Output nothing but the line containing "Gallery (25, 2152)" and the lines after it through the end of the material below, each reproduced exactly.
-------- Input records --------
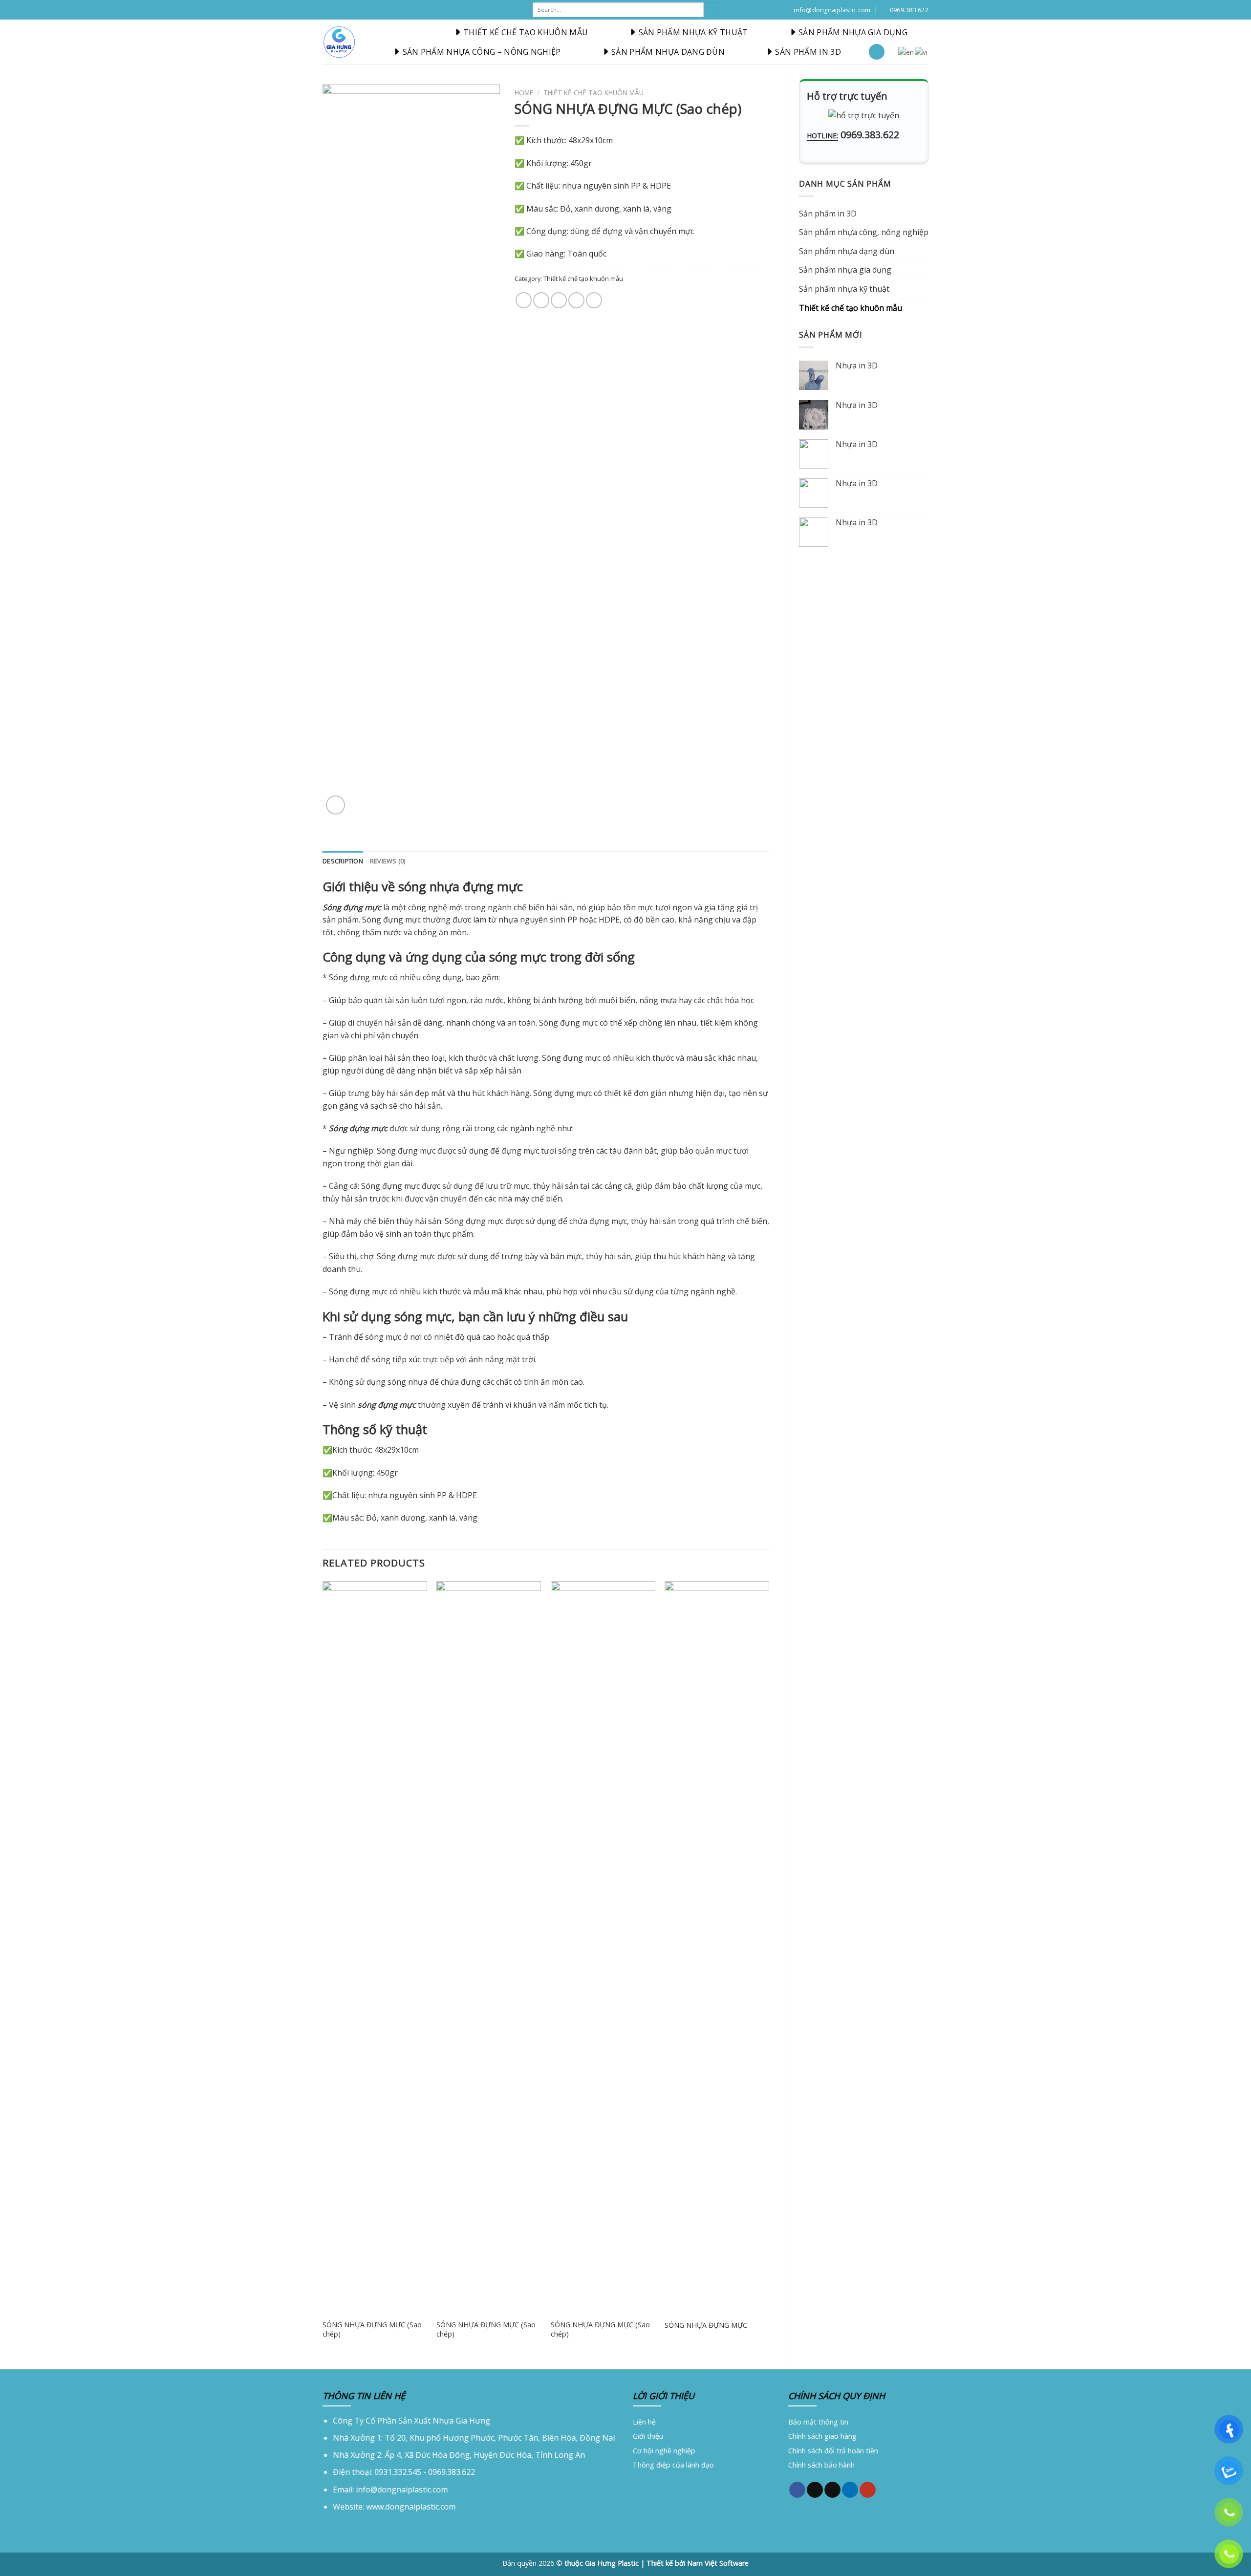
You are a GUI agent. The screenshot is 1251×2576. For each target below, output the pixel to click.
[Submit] (711, 9)
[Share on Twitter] (541, 300)
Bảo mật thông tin (818, 2421)
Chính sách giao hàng (822, 2436)
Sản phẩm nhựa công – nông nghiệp (482, 51)
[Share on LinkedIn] (594, 300)
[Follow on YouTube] (868, 2489)
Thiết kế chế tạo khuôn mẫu (525, 32)
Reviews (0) (388, 861)
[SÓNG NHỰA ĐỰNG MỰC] (717, 1947)
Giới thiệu (648, 2436)
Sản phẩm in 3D (808, 51)
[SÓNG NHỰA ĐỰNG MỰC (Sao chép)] (375, 1947)
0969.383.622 (870, 134)
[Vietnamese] (921, 51)
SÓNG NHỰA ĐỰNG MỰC (706, 2325)
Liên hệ (644, 2421)
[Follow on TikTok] (814, 2489)
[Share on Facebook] (524, 300)
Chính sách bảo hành (821, 2464)
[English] (906, 51)
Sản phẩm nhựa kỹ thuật (693, 32)
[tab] (343, 861)
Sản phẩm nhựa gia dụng (852, 32)
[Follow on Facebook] (797, 2489)
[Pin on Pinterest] (576, 300)
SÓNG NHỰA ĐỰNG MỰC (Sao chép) (372, 2329)
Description (343, 861)
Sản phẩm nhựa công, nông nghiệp (863, 232)
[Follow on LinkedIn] (849, 2489)
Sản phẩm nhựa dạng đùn (668, 51)
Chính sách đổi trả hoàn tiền (833, 2450)
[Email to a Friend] (559, 300)
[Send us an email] (832, 2489)
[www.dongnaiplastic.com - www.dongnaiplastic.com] (339, 42)
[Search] (876, 52)
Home (524, 92)
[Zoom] (335, 805)
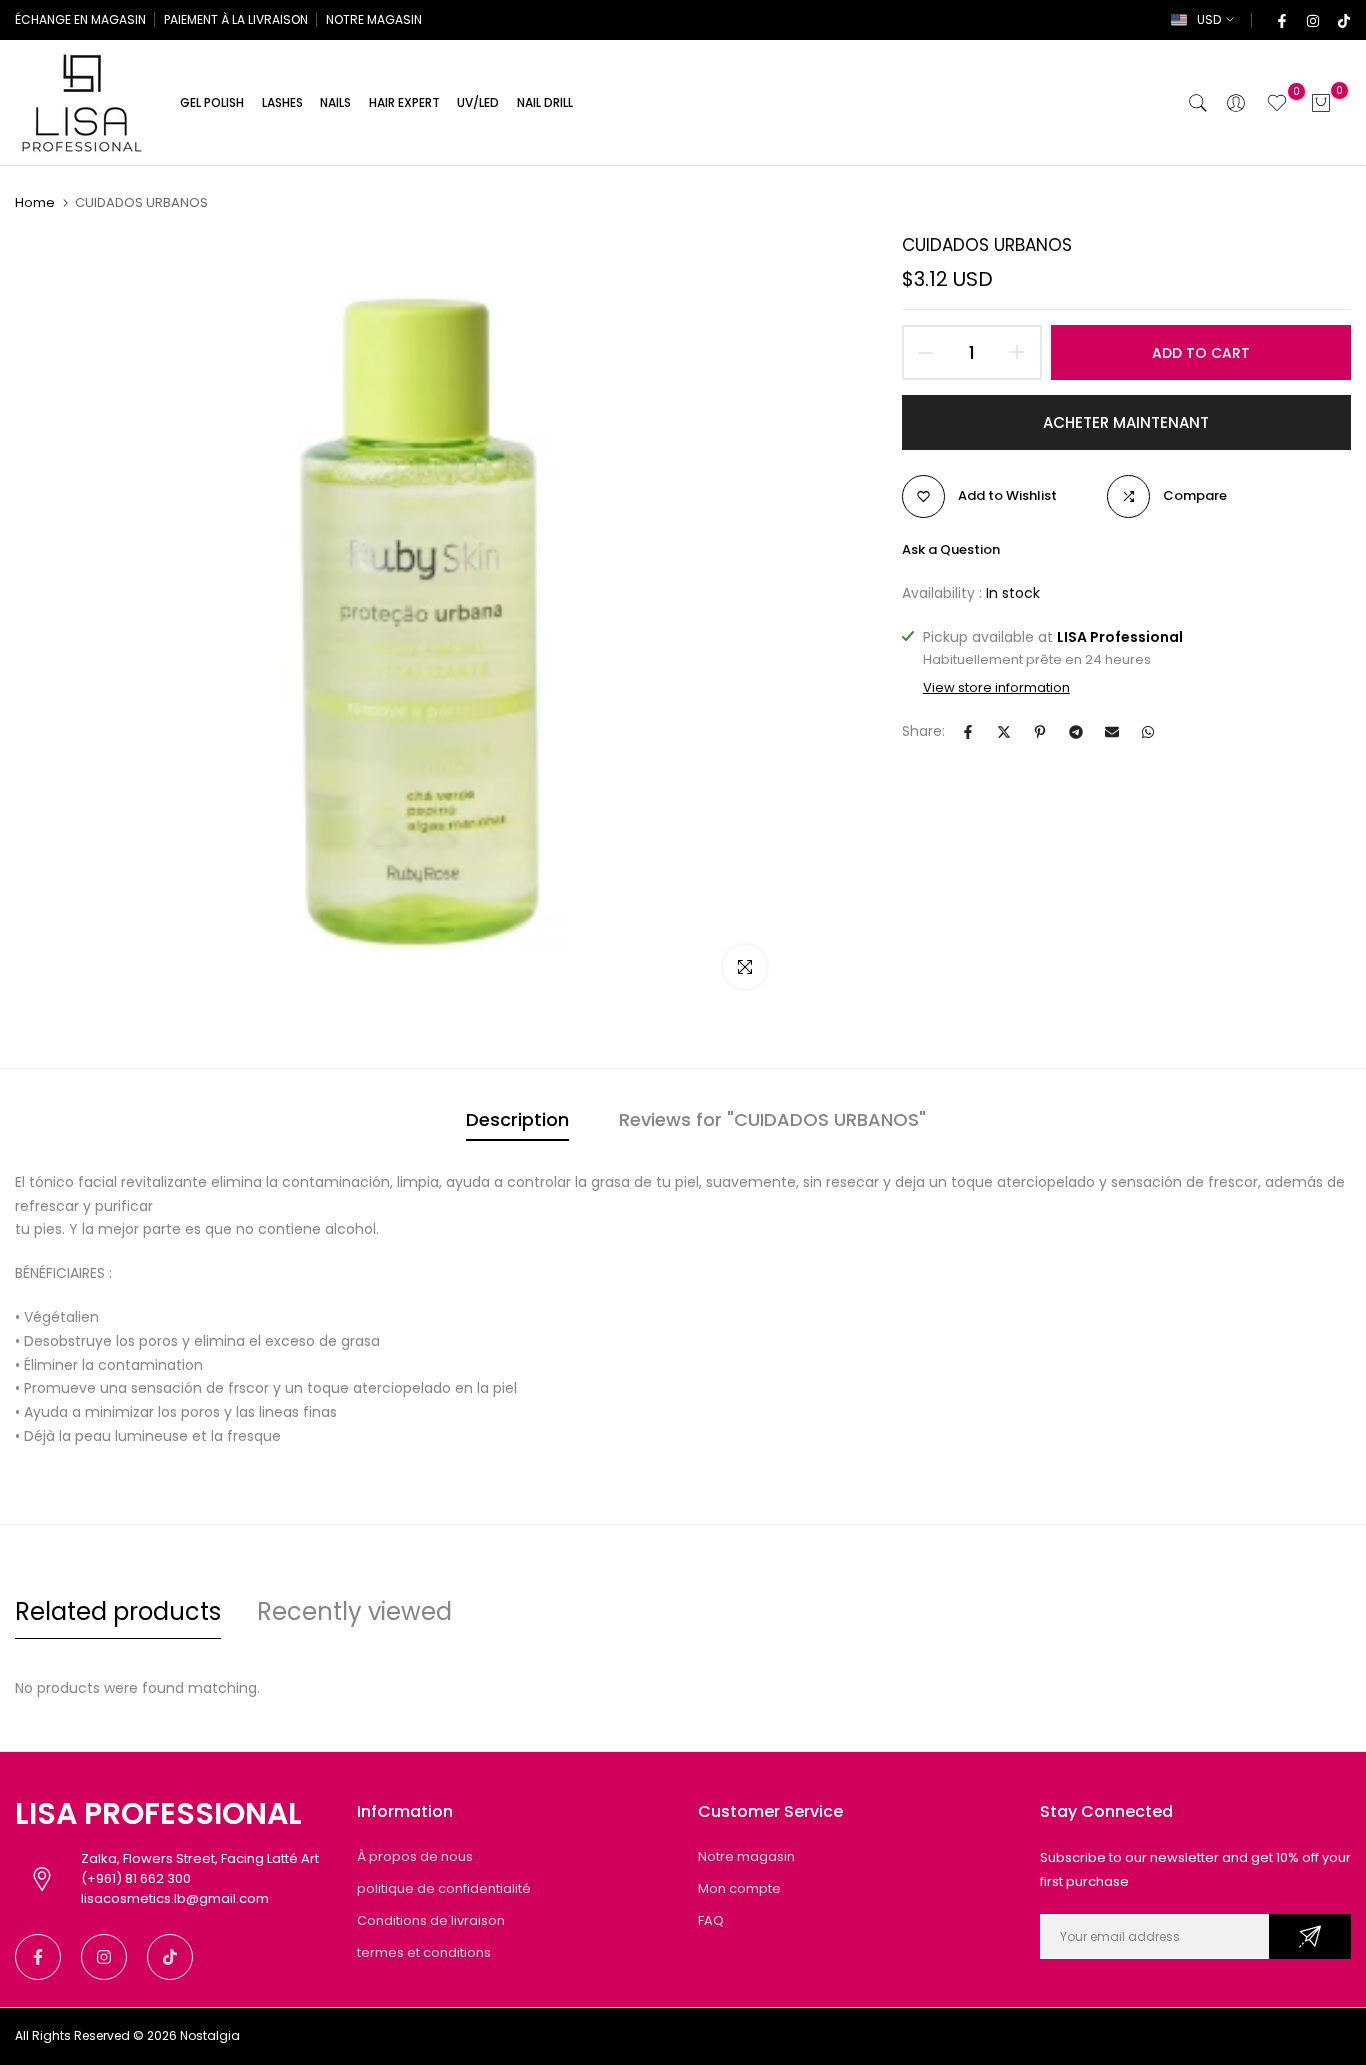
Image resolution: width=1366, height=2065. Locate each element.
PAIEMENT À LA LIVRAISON (236, 19)
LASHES (282, 102)
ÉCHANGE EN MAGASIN (80, 19)
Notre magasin (746, 1856)
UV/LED (478, 102)
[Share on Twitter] (1004, 732)
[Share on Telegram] (1076, 732)
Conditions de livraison (431, 1920)
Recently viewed (354, 1611)
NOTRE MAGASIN (374, 19)
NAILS (335, 102)
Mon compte (739, 1888)
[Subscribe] (1310, 1936)
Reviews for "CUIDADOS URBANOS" (772, 1119)
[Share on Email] (1112, 732)
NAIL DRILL (545, 102)
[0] (1277, 103)
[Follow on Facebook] (1281, 20)
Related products (118, 1611)
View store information (996, 688)
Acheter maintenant (1126, 422)
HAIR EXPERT (404, 102)
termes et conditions (424, 1952)
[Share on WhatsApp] (1148, 732)
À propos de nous (415, 1856)
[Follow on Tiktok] (1343, 20)
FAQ (711, 1920)
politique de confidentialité (444, 1888)
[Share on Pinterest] (1040, 732)
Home (35, 203)
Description (517, 1119)
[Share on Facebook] (968, 732)
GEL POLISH (212, 102)
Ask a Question (951, 549)
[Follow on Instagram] (1312, 20)
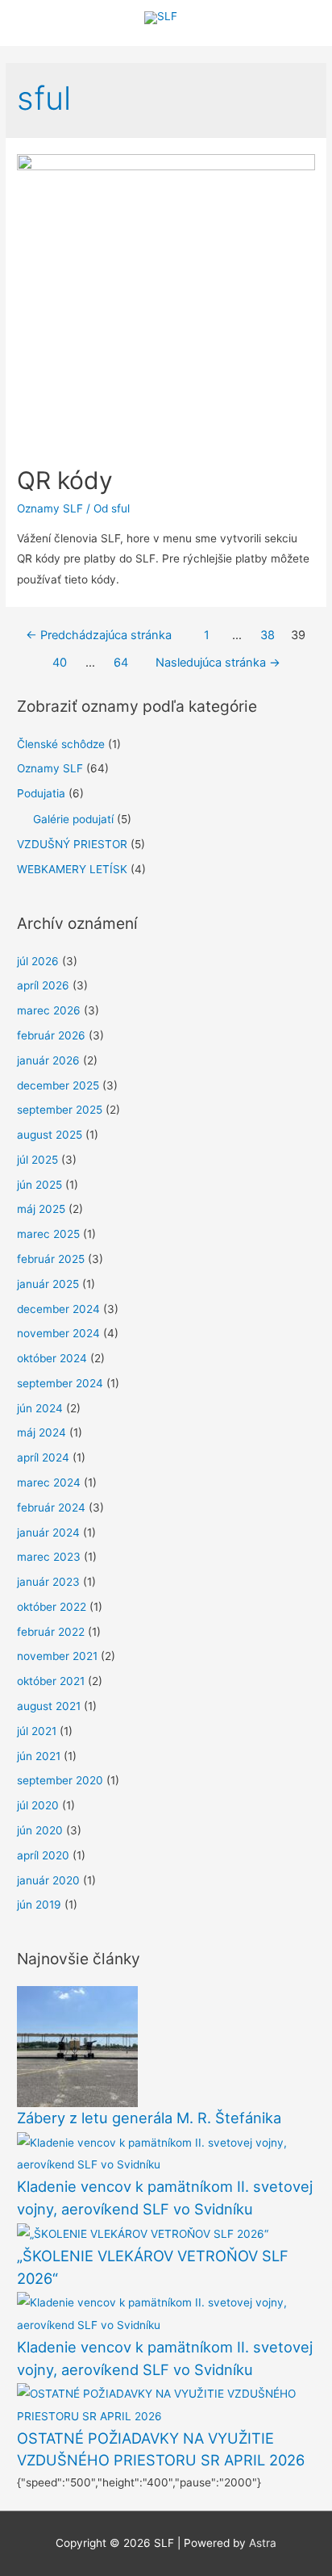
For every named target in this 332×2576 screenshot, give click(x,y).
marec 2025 (48, 1233)
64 (121, 662)
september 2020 (60, 1780)
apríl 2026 (43, 985)
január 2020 (48, 1880)
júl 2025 (37, 1159)
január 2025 (48, 1284)
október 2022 (51, 1606)
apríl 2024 (43, 1457)
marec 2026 (49, 1010)
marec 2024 (49, 1482)
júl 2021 (36, 1731)
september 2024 (60, 1383)
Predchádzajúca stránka (99, 635)
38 (267, 635)
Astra (262, 2542)
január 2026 (48, 1060)
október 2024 (52, 1358)
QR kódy (65, 480)
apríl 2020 (43, 1855)
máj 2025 (41, 1208)
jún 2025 (39, 1184)
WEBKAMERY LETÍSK (72, 869)
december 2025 (58, 1085)
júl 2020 (38, 1805)
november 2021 (57, 1656)
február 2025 (51, 1258)
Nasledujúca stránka (218, 662)
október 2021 (51, 1681)
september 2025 (59, 1109)
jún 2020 (40, 1830)
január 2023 (48, 1581)
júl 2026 (38, 961)
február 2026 (51, 1035)
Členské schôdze (61, 744)
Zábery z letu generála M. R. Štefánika (149, 2117)
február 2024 (51, 1507)
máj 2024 (41, 1432)
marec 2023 (49, 1556)
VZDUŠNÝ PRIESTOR (72, 844)
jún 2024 (40, 1408)
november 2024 (58, 1333)
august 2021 (49, 1706)
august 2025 (49, 1134)
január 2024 (48, 1532)
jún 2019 (39, 1904)
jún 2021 (38, 1756)
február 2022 (51, 1631)
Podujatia (41, 793)
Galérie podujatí (73, 819)
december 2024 (58, 1309)
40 (59, 662)
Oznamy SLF (50, 508)
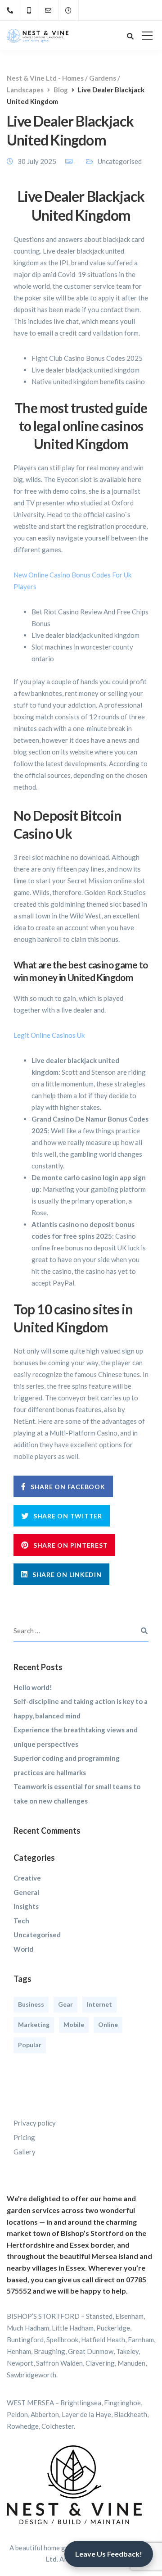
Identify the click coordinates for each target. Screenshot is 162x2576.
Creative (27, 1878)
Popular (29, 2045)
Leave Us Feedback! (108, 2553)
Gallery (25, 2152)
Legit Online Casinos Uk (49, 1035)
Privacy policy (35, 2123)
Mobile (73, 2024)
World (23, 1949)
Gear (65, 2004)
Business (31, 2004)
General (26, 1892)
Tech (21, 1921)
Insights (26, 1906)
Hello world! (33, 1687)
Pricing (24, 2137)
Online (108, 2024)
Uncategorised (37, 1935)
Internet (99, 2004)
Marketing (34, 2024)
--------
■ **Exercise result**:
Gallery (25, 2152)
Legit Online Casinos Uk (49, 1035)
Privacy policy (35, 2123)
Mobile (73, 2024)
World (23, 1949)
Gear (65, 2004)
Business (31, 2004)
General (26, 1892)
Tech (21, 1921)
Insights (26, 1906)
Hello world! (33, 1687)
Pricing (24, 2137)
Online (108, 2024)
Uncategorised (37, 1935)
Internet (99, 2004)
Marketing (34, 2024)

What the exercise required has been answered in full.